Information gathering will aim to build an understanding of:
- Any previous successful engagement with the individual.
- Approaches that appeared to disengage the individual.
- An insight into the individual’s wishes and feelings including previous wishes or life experiences that may inform a Best Interests decision.
- The views of anyone who has or has had contact with the individual including relatives and neighbours.
When working with individuals who may be reluctant to communicate, the risk of miscommunication between agencies is greater than usual. It is important to ensure that all relevant information is available to those who undertake any assessments. Use information available on any previous successful engagement with the individual to facilitate direct communication with the individual if possible. This should be appropriate to the persons’ needs such as making use of interpreters for those who speak English as a second language or British Sign Language signers when required. This should ensure that the assessment will inform any actions to be taken and include the wishes and feelings of the individual. The following key principles must be applied.
Balancing individuals’ rights and agencies’ duties and responsibilities. All individuals have the right to take risks and to live their lives as they choose. These rights including the right to privacy will be respected and weighed when considering duties and responsibilities towards them.

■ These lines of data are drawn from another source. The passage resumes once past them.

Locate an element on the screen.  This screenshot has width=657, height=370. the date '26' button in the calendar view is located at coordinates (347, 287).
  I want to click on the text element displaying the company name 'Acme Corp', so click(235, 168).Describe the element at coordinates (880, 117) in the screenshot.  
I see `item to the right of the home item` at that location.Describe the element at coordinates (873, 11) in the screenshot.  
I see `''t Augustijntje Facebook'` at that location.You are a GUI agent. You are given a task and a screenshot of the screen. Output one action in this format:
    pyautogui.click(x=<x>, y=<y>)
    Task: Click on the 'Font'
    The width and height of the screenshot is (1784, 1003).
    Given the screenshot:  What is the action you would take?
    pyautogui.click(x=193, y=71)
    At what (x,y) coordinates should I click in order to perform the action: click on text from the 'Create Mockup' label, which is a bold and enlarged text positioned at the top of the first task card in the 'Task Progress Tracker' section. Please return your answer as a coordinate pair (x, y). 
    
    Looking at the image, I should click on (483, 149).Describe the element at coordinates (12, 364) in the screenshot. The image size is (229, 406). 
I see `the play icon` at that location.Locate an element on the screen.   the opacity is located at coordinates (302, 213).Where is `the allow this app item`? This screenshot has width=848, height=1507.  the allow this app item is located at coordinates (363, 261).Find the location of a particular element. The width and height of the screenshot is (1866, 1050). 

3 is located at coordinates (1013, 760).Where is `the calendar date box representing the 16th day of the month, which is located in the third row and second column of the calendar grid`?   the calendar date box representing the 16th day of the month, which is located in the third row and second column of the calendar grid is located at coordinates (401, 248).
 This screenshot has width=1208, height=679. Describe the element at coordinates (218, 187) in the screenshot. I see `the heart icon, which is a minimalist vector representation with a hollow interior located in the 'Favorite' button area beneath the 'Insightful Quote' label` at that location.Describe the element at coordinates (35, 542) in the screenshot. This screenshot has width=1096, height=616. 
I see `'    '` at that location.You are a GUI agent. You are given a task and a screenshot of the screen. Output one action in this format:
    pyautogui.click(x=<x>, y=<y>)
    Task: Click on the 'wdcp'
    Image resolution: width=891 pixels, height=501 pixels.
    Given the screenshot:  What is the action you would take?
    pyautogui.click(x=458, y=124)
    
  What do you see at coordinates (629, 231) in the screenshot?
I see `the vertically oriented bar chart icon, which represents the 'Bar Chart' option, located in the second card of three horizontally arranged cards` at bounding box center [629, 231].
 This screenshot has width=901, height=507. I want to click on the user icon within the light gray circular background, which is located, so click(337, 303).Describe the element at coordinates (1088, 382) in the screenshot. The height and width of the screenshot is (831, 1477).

They will not be overridden other than where it is clear that the consequence would be seriously detrimental to their, or another person’s health and wellbeing and where it is lawful to do so with the least restrictive option. The case record will include a complete and up to date summary record of the efforts and actions taken by all other agencies involved. Individual agencies will also need to keep their own records of their specific involvement. Accurate records that demonstrate adherence to this document and locally agreed case recording Policy and Operational Guidance must be maintained.